Only when the robed figure moved his Emperor boldly forward did he realise his error.
‘Regicide,’ said his opponent, and Kai saw with growing admiration and shock how deftly he had been manoeuvred into baring his neck to the executioner’s blade.
‘I don’t believe it,’ he said. ‘You won with your Emperor. I thought that almost never happens.’
His opponent shrugged. ‘During the opening and middle game stage, the Emperor is often a burdensome piece, as it must be defended at all costs, but in the endgame it has to become an important and aggressive player.’
‘It was a bloody game,’ Kai pointed out. ‘You lost a great many of your stronges
t pieces to bring my Emperor down.’
‘Such is often the way with two equally skilled players,’ said the figure.
‘Do we play again?’ asked Kai, reaching for the pieces lost in the game.
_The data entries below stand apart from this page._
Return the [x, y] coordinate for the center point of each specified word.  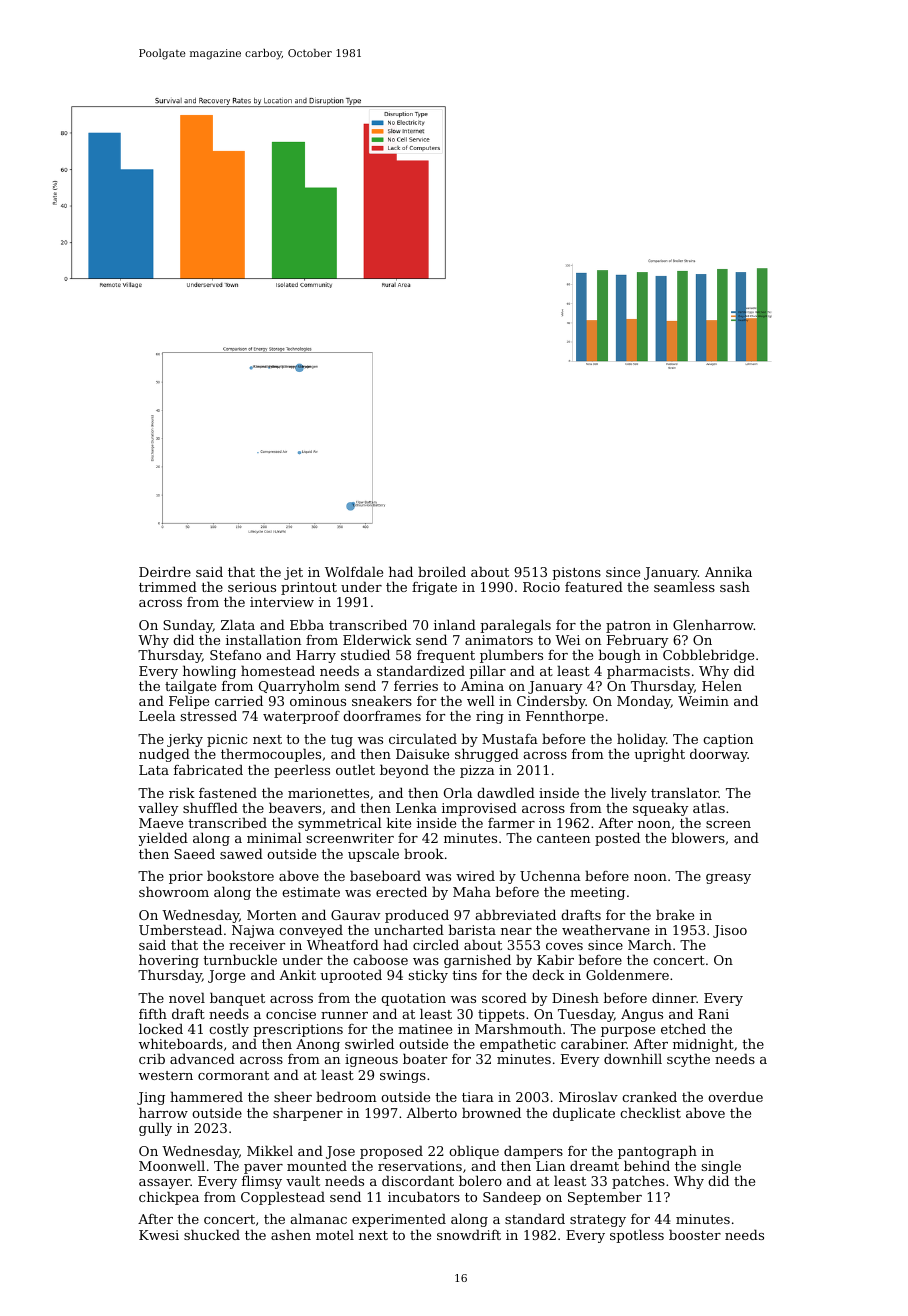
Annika [728, 571]
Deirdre [165, 571]
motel [335, 1234]
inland [455, 624]
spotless [637, 1236]
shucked [212, 1234]
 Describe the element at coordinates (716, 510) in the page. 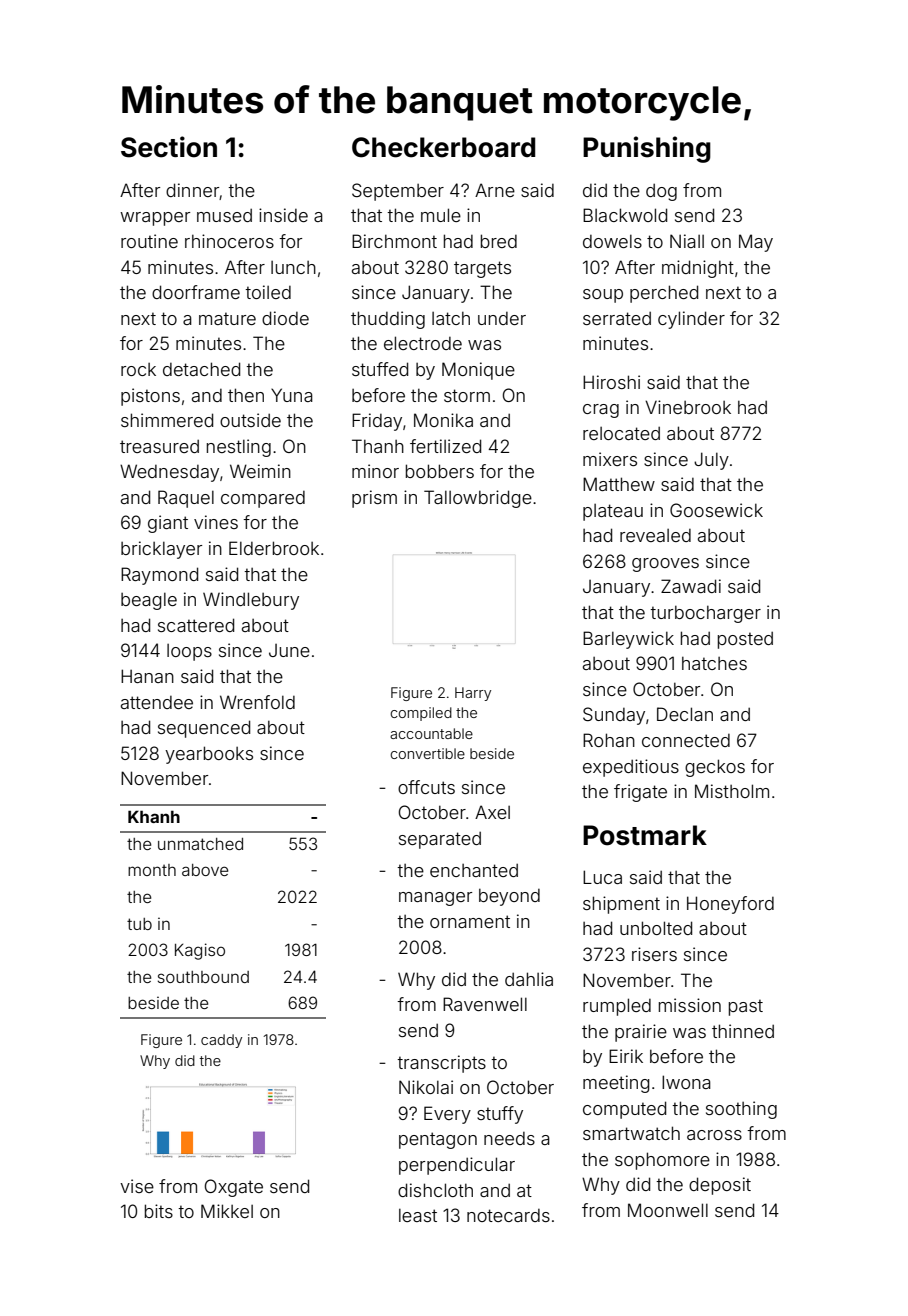

I see `Goosewick` at that location.
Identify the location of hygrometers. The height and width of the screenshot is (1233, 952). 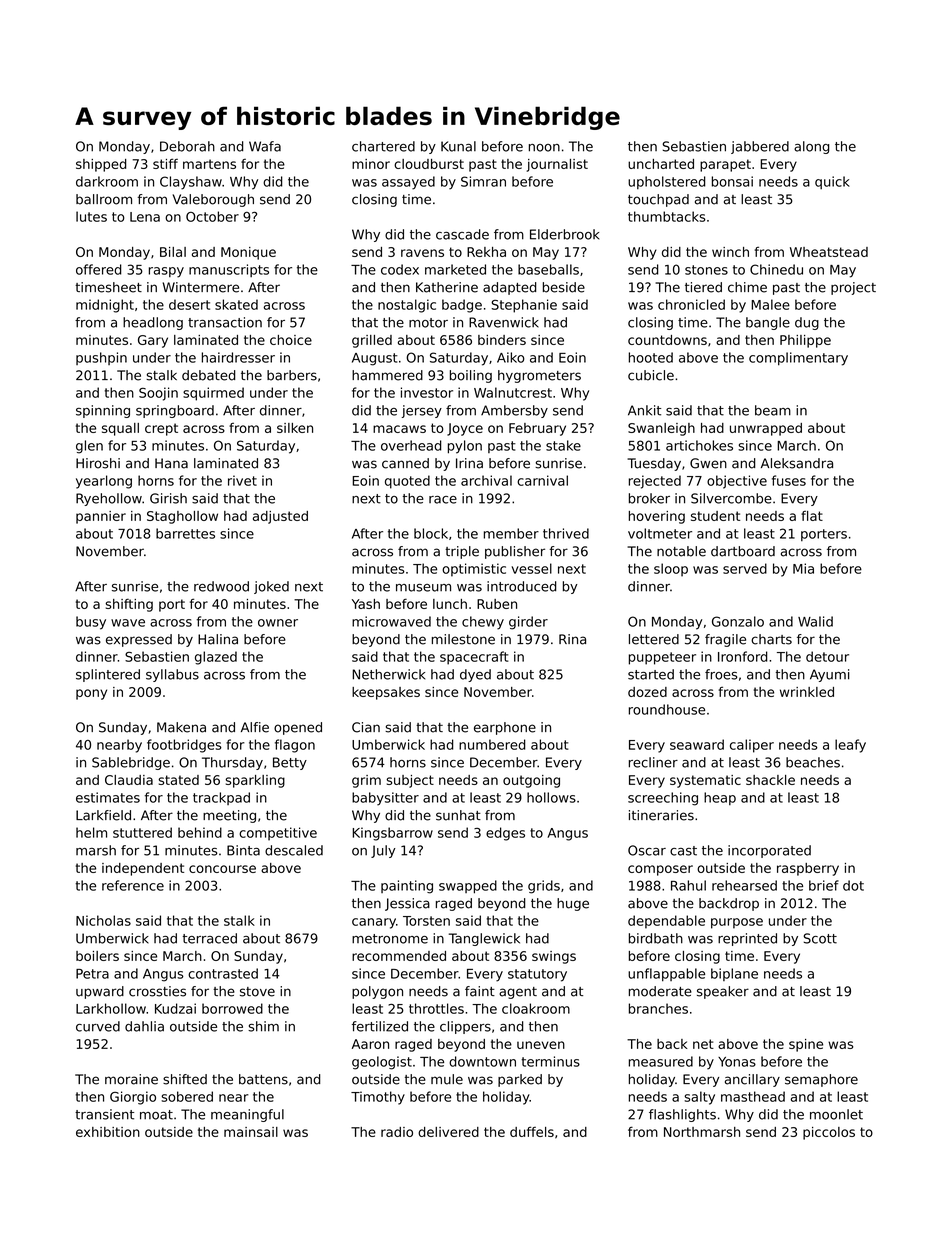
(539, 376).
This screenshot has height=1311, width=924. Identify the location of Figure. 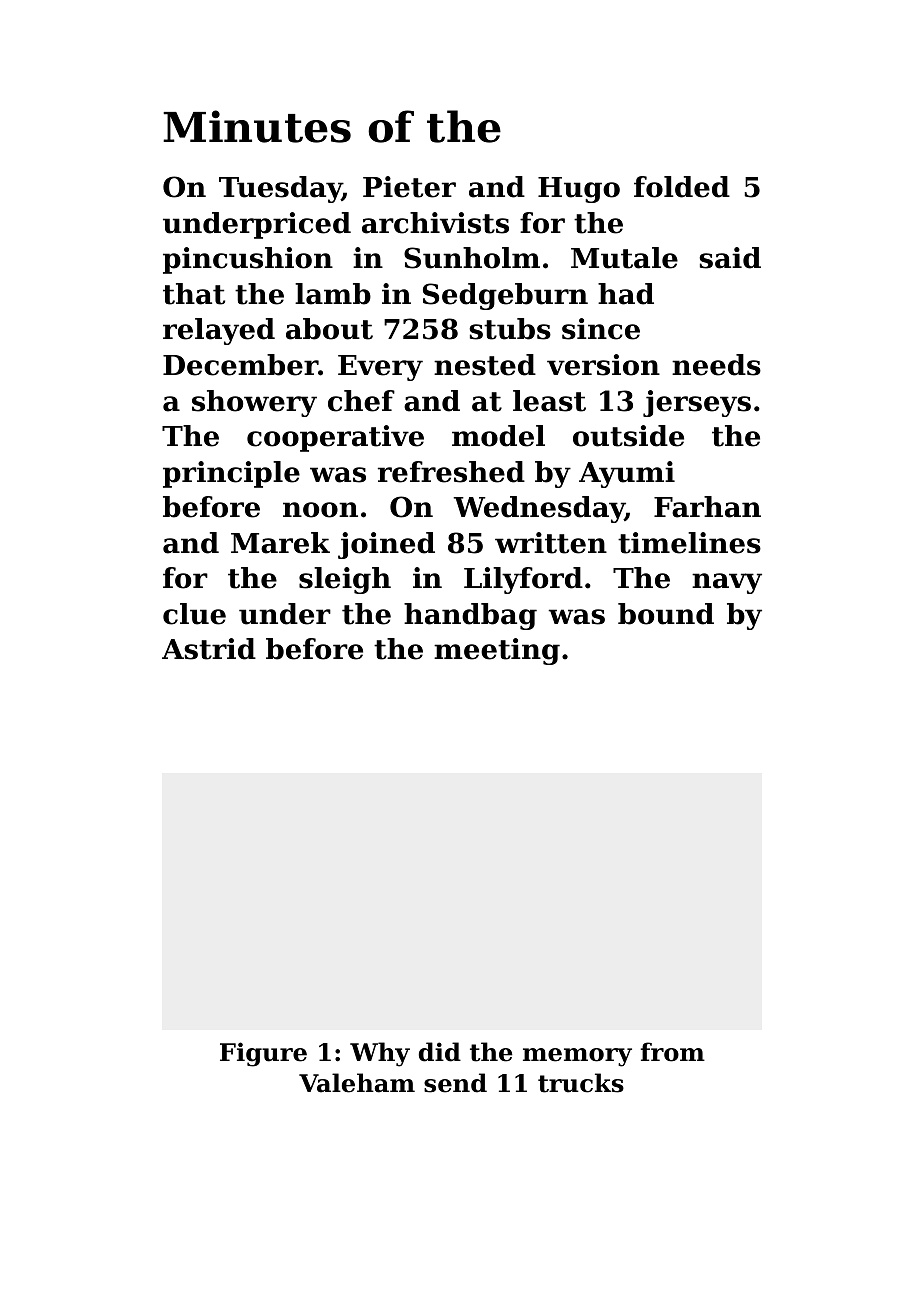
(263, 1054).
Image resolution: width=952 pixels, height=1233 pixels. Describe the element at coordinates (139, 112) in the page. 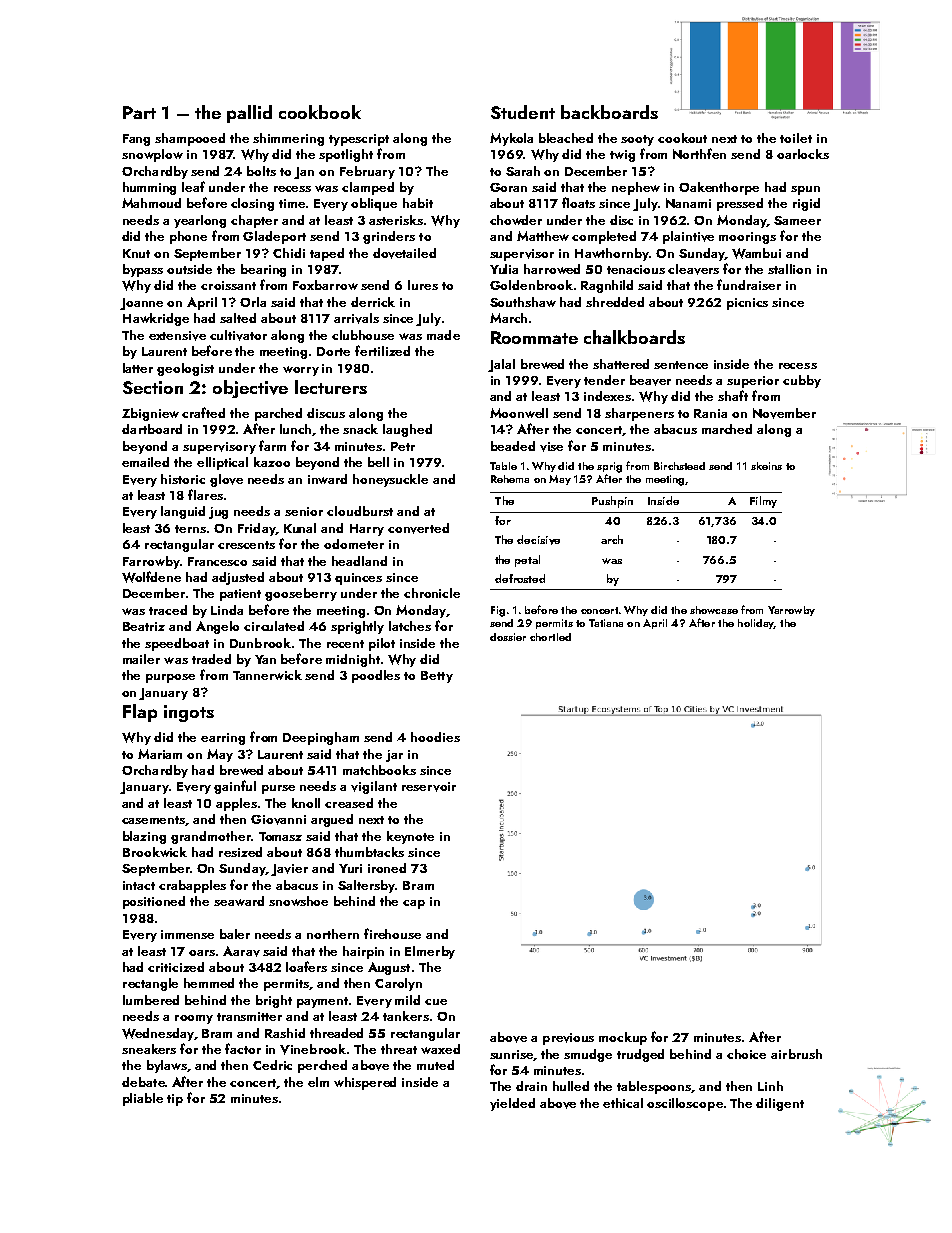

I see `Part` at that location.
The figure reached over and took hold of Kai’s wrist. The grip was firm, unyielding, and Kai sensed strength that could crush his bones in an instant.
‘No, this is a game that can only be played once.’
‘Then why is the board ready to play again?’ asked Kai, seeing that all the pieces were restored to their starting positions without him having touched them.
‘Because there is another opponent I must face, one who knows every gambit, every subtlety and every endgame. I know this, because I taught him.’
‘Can you defeat him?’ asked Kai with a mounting sense of unease as a shadow moved on the edges of the oasis.
‘I do not know,’ admitted the figure. ‘I cannot yet see the outcome of our meeting.’
The robed figure looked down at the board, and Kai saw the pieces had moved once more, into a convoluted arrangement that defied interpretation. He looked up and saw his opponent clearly for the first time, seeing the burden of an entire civilisation resting upon his broad shoulders.
‘How can I be of service?’ asked Kai.
‘You can go back, Kai. You can go back to the waking world and bring me the warning Sarashina gave you.’
‘I’m afraid to go back,’ said Kai. ‘I think I might die if I do.’
‘I fear that you will,’ agreed the figure.
Kai felt a cold knot in the heart of his stomach, and the fear that had consumed him since the Argo returned with a sickening lurch. The sky darkened, and Kai heard muttering voices raised in argument from somewhere far distant.
‘You’re asking me to sacrifice myself for you?’
‘No sacrifice is too great for the scalp of the enemy Emperor,’ said the figure.
COLD MIST GATHERED around the many benches bearing laboratory equipment, and the hum of generators could be heard beyond the insulated walls of the low-ceilinged chamber. Banks of equipment that would not look out of place in the halls of a Martian geneticist whirred as centrifuges spun clinking vials of raw materials, incubators nursed gestating zygotes and vats of nutrient-rich liquid fostered the growth of complex enzymes and proteins.